The Netherlands‑based nonprofit argues that traditional funding models, which rely heavily on government budgets and foreign aid, are no longer enough to meet Ethiopia’s 2030 development goals. To reach universal access to safe drinking water and basic sanitation, Aqua for All says the government must treat the private sector not as a side partner but as a central pillar of the WASH ecosystem.
Hzekiel Aynalem, Aqua for All’s WASH Finance Program Manager and Country Representative for Ethiopia, told reporters that while the country has made progress in expanding water coverage, current efforts move too slowly to achieve the ultimate target of 100 percent public access. “If we want to reach 100 percent community benefit at the required speed, the private sector must play its role,” he said.

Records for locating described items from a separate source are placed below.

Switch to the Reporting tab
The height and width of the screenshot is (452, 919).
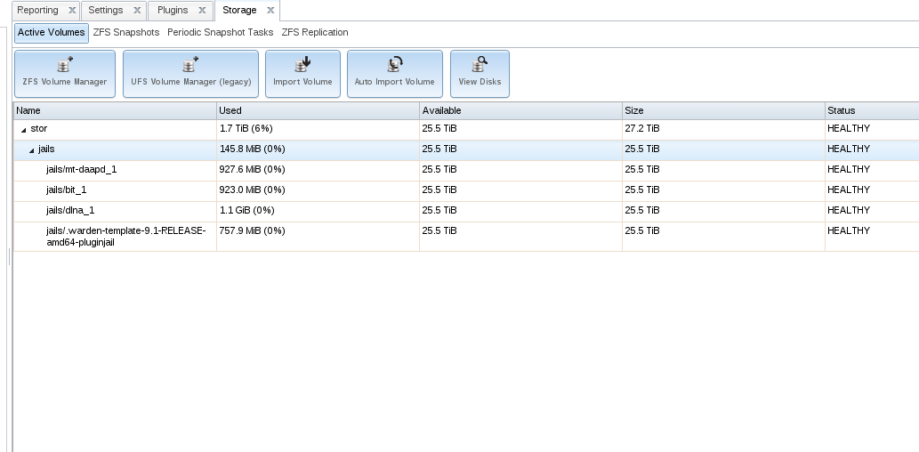38,11
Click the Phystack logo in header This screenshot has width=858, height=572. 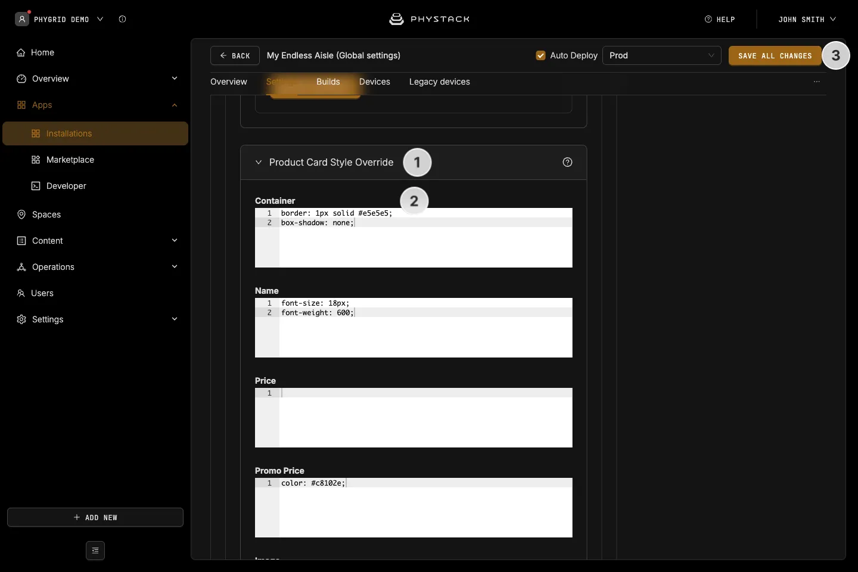click(429, 19)
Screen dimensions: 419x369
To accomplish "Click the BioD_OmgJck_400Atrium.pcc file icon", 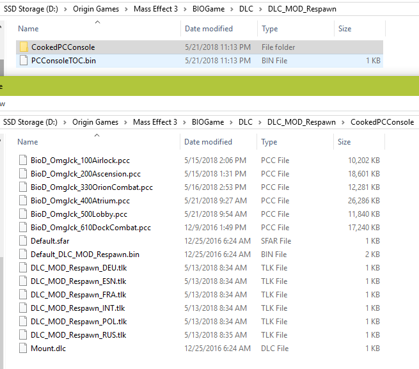I will pos(24,201).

Ethiopia, he noted, has seen rapid transformation in sectors such as telecoms, finance, and renewable energy, but the WASH sector has remained largely stagnant by comparison. He described it as an “untapped market” whose profitability is still under‑recognized due to the absence of clear incentives, coherent regulation, and visible success stories for investors.
“There have been gaps in showing the private sector what can be gained from this market,” Hzekiel said. “Our goal now is to bridge that gap and show that the water and sanitation sector can be a profitable and sustainable business environment.”
The financing challenge is substantial. Data indicate that Ethiopia faces an annual funding gap of about 1.14 billion US dollars to achieve Sustainable Development Goal 6 (SDG 6). Relying only on the traditional “3Ts” model—taxes, tariffs, and transfers—is widely seen as insufficient to keep pace with population growth and urbanization.
Aqua for All is pushing for “market‑led” solutions that can move away from the 40‑year legacy of donor‑driven, grant‑heavy projects where communities contribute little and sustainability is often in doubt. The organization argues that the government cannot fill the gap alone with its limited fiscal space.
Financial institutions, however, have long regarded WASH investments as high‑risk, in part because they are dealing with public services where revenues are unpredictable and governance standards vary. To counter that perception, Aqua for All is working to build investor confidence through innovative financing and risk‑sharing structures.
“We don’t just provide direction; we share the risk,” Hzekiel said. By combining grant capital, technical support, and innovative financial instruments, the organization aims to make the sector more attractive to commercial banks and microfinance institutions.
A flagship example is a 400 million birr loan facility established in partnership with Bunna Bank, which has become the first private bank in Ethiopia to launch a dedicated credit line for water and sanitation projects. Aqua for All contributed grant capital to cover part of the risk, allowing the bank to lend to microfinance institutions and WASH‑focused businesses. Those institutions, in turn, on‑lend to households and small entrepreneurs for water connections, sanitation upgrades, and small‑scale service delivery.
The facility, which is scheduled to operate until 2030, is expected to reach at least 134,000 people in its second phase alone, helping to expand access to clean water and basic sanitation in underserved urban and peri‑urban areas.
Despite such local successes, Aqua for All stresses that broader, systemic change will require a national policy mandate. The organization has worked with the Ministry of Finance and the Ministry of Water and Energy to develop a WASH Financing Strategy, but it says turning that strategy into enforceable policy and detailed implementation guidelines is now essential.
The upcoming One WASH National Program (Phase 3) is expected to place greater emphasis on private‑sector participation, including opportunities for public‑private partnerships and blended financing. Yet Aqua for All believes the government must go a step further by sending a clear, high‑level signal that the private sector is not only welcome but is central to the future of the WASH sector.
“We believe there needs to be a stronger and more specific direction from the government regarding the private sector,” Hzekiel urged. “When policies and strategies are supportive, the confidence of financial institutions to invest increases.”